No âmbito cultural, registre-se a construção da Casa Anísio Brito (Biblitoeca, Museu e Arquivo do Estado, organizada pelo historiador Anísio Brito), e o incentivo às letras com a publicação de obras literárias por conta do Estado. Em Teresina, estão sendo construídos o Hotel Piauí e a cidade ganha novos ares com a arborização de praças, ruas e avenidas.

Não há liberdade de informação. Qualquer crítica ao sistema através da imprensa era prontamente silenciada. Constantemente, escritores e jornalistas eram encarcerados nos porões do Quartel da PM. Um deles, Cunha e Silva, narra as humilhações que lhe foram impostas pelo regime ditatorial. “Foram dias terríveis, de humilhações e privação”, relata. Impedido de exercer a profissão, chegou a passar fome com a família.

# [OBJETIVO DO EXERCÍCIO]
De acordo com o texto extraído, onde escritores e jornalistas eram encarcerados?

# [INFORMAÇÕES REGISTRADAS]
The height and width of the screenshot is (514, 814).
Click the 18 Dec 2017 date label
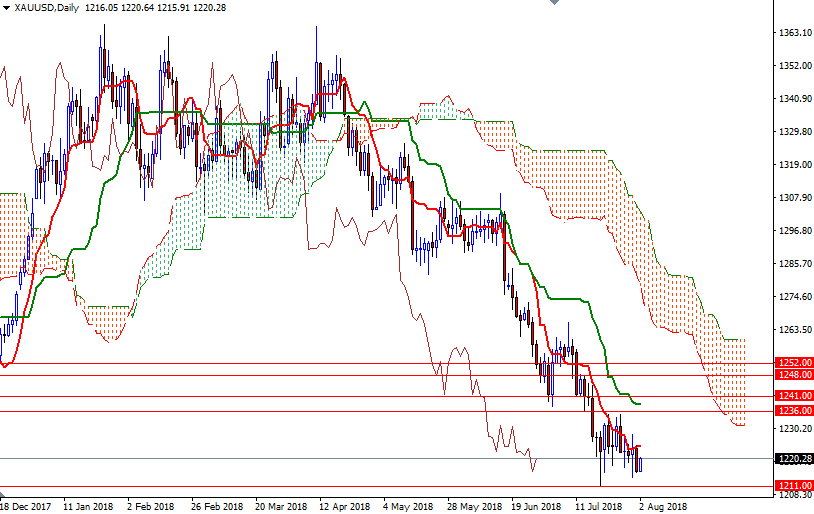tap(27, 506)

# [RESPOSTA DO EXERCÍCIO]
Nos porões do Quartel da PM.